▸ **Problem to work on**: Swap "Liverpool" for "Everton" in the lines between the one holding "will [x=406, y=530]." and the one holding "[x=101, y=276]", inclusive, and give those lines back with nothing else changed.

>> START Exercise materials

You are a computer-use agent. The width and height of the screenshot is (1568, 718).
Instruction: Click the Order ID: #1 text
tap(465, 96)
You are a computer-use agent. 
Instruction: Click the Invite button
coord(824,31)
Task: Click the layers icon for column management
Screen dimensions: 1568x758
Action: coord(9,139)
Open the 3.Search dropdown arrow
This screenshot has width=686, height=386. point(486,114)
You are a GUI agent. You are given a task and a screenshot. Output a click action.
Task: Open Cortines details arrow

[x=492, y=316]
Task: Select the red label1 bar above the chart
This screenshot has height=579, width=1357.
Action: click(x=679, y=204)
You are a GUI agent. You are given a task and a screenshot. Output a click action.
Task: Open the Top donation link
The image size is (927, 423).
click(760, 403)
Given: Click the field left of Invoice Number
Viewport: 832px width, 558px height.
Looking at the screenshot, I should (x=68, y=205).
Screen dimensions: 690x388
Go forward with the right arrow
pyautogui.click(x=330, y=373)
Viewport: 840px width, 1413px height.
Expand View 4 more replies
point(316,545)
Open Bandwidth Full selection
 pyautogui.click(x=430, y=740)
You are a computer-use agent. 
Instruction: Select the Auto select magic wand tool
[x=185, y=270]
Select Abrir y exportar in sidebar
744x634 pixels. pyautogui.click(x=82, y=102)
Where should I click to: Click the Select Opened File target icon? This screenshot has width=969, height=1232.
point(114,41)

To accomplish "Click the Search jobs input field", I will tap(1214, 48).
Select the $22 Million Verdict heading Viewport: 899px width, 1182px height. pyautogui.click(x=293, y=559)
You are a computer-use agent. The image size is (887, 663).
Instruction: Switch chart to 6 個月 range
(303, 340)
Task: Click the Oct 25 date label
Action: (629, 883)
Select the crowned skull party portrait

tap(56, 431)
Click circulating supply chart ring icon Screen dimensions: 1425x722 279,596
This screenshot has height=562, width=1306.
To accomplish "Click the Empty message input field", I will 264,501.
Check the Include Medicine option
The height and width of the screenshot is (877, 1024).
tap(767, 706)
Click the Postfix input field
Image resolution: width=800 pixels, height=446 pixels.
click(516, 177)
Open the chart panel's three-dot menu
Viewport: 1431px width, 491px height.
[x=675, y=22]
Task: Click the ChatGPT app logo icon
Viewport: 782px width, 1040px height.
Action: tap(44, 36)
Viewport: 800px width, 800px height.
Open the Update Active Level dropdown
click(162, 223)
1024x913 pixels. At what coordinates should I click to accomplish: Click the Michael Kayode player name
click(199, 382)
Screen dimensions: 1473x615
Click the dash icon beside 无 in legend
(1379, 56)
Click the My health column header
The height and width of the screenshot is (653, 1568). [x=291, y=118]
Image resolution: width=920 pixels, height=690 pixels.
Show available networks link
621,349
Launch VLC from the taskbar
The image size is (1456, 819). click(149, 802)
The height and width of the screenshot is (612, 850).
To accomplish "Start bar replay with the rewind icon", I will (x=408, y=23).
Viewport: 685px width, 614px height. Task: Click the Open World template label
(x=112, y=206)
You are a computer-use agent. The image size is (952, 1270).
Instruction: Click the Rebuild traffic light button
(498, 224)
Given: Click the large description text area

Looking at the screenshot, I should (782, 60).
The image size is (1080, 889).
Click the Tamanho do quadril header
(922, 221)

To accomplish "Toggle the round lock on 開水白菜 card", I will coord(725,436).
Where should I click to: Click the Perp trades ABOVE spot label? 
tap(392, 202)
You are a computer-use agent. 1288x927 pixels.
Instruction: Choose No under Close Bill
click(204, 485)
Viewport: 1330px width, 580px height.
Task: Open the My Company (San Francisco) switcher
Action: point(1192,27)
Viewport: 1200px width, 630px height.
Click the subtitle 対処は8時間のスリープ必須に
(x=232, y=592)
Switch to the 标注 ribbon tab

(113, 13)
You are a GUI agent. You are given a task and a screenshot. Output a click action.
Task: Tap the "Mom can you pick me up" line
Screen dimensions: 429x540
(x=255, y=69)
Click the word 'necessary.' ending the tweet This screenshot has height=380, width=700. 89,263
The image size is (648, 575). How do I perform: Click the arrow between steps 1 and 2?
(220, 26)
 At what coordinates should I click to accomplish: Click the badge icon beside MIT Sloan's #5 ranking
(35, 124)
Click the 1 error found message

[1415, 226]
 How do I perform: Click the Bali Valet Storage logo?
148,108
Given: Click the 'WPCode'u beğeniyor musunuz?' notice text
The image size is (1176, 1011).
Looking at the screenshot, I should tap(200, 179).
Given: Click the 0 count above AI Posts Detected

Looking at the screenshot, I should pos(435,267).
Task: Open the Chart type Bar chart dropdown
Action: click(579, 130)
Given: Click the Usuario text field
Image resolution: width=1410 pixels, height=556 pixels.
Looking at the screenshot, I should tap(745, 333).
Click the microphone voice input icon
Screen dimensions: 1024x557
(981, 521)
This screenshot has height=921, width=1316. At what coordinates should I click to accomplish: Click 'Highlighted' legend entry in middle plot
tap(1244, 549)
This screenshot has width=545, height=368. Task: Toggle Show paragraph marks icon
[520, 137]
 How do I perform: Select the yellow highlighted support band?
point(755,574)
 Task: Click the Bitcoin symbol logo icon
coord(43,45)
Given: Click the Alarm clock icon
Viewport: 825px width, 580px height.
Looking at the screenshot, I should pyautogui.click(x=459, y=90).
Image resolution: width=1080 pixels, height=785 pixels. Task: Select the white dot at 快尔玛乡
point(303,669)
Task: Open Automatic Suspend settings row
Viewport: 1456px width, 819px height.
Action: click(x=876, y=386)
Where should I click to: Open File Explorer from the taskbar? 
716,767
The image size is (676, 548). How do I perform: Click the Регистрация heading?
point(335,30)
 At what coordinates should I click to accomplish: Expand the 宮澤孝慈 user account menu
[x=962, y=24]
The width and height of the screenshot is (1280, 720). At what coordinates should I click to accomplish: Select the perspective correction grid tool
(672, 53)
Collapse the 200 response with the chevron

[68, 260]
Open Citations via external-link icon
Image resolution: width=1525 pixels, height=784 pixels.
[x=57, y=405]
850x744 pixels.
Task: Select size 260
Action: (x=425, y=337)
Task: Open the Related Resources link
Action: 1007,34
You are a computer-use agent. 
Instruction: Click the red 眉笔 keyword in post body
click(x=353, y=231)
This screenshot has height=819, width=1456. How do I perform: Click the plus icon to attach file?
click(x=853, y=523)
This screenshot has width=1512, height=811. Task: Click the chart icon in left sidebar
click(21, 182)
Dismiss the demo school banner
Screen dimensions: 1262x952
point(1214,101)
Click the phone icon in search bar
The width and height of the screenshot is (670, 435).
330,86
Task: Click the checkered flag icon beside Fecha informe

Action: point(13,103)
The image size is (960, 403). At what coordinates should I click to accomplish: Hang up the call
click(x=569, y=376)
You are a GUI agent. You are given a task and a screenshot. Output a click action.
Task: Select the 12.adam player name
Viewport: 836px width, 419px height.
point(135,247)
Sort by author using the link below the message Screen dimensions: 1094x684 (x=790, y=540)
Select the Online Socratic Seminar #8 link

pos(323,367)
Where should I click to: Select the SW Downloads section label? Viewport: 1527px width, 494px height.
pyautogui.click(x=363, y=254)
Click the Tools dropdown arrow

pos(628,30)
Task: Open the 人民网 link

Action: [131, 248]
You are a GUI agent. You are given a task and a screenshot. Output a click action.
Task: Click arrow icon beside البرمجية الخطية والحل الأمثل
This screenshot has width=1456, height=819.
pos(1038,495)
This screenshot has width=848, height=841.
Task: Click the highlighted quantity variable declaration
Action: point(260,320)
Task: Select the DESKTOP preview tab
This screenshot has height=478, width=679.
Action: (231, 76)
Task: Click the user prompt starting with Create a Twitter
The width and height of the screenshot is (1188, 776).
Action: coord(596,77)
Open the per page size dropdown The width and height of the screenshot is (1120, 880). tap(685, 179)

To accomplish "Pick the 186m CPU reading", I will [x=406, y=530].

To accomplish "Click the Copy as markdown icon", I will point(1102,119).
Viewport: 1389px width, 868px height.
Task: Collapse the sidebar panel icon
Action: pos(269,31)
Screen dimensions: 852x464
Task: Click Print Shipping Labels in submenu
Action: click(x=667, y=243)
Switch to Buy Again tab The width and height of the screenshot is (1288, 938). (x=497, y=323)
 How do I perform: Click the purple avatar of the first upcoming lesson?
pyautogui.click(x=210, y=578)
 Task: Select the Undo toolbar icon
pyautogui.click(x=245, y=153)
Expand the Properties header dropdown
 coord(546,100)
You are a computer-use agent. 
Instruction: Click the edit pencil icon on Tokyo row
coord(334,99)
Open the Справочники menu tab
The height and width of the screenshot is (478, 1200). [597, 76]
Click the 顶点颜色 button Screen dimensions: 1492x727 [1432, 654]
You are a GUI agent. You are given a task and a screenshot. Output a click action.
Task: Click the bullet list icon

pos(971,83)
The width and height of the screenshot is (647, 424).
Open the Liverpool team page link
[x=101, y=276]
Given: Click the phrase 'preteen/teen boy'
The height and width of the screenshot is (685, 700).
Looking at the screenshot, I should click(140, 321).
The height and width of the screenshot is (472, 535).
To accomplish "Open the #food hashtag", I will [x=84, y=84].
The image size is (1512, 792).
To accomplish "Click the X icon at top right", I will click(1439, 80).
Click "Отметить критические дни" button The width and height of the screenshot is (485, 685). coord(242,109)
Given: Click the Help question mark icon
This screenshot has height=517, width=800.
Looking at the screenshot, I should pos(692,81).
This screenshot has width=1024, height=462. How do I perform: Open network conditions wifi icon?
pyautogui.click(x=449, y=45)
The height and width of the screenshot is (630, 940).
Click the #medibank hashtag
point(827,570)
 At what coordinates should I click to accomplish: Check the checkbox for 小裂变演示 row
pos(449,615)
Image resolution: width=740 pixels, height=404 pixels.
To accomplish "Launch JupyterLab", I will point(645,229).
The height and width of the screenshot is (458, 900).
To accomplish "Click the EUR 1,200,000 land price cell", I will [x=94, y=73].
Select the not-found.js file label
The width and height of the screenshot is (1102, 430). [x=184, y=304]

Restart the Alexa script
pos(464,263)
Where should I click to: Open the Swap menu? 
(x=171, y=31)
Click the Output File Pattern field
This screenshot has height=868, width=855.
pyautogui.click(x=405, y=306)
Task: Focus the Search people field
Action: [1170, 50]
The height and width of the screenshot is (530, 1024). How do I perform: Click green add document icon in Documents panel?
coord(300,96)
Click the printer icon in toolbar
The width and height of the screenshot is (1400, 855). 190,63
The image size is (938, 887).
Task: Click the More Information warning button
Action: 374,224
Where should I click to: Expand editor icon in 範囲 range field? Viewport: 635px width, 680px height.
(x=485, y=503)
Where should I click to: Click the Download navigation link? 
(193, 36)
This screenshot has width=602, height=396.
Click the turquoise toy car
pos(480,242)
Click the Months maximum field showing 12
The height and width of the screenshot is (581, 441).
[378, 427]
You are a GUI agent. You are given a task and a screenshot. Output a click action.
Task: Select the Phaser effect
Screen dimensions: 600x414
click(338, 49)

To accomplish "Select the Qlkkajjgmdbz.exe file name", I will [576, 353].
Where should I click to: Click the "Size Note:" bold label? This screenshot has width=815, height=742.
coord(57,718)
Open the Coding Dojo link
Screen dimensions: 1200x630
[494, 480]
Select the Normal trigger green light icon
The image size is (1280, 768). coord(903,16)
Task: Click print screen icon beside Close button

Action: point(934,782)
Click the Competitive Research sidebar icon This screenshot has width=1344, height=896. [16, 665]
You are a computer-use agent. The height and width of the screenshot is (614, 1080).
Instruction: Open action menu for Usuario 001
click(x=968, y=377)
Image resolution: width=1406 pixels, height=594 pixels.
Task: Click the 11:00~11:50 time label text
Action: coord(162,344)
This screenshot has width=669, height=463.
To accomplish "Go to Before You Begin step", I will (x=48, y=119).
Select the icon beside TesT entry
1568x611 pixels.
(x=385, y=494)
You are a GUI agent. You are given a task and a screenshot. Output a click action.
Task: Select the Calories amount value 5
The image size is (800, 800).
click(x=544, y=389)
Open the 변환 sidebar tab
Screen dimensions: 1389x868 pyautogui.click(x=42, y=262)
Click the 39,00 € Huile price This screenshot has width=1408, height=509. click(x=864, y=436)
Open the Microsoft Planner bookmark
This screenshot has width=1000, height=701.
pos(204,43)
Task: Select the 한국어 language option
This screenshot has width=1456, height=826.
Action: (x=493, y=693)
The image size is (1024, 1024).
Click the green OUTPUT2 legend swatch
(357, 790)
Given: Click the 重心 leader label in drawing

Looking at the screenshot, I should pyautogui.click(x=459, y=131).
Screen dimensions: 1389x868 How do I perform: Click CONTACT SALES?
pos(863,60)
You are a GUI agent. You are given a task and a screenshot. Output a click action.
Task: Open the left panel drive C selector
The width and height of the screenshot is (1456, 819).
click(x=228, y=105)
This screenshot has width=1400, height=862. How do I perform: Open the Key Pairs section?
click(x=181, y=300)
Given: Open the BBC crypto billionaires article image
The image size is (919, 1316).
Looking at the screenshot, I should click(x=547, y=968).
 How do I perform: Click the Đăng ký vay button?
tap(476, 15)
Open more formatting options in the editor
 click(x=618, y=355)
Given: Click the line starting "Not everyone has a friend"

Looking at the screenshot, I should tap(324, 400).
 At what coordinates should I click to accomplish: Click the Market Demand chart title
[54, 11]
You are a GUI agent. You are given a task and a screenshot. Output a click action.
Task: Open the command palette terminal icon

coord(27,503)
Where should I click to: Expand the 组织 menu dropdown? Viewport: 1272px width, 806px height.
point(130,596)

>> END Exercise materials

▸ **Reply to the task**:
To accomplish "Pick the 186m CPU reading", I will [x=406, y=530].

To accomplish "Click the Copy as markdown icon", I will point(1102,119).
Viewport: 1389px width, 868px height.
Task: Collapse the sidebar panel icon
Action: pos(269,31)
Screen dimensions: 852x464
Task: Click Print Shipping Labels in submenu
Action: click(x=667, y=243)
Switch to Buy Again tab The width and height of the screenshot is (1288, 938). (x=497, y=323)
 How do I perform: Click the purple avatar of the first upcoming lesson?
pyautogui.click(x=210, y=578)
 Task: Select the Undo toolbar icon
pyautogui.click(x=245, y=153)
Expand the Properties header dropdown
 coord(546,100)
You are a computer-use agent. 
Instruction: Click the edit pencil icon on Tokyo row
coord(334,99)
Open the Справочники menu tab
The height and width of the screenshot is (478, 1200). [597, 76]
Click the 顶点颜色 button Screen dimensions: 1492x727 [1432, 654]
You are a GUI agent. You are given a task and a screenshot. Output a click action.
Task: Click the bullet list icon

pos(971,83)
The width and height of the screenshot is (647, 424).
Open the Everton team page link
[x=101, y=276]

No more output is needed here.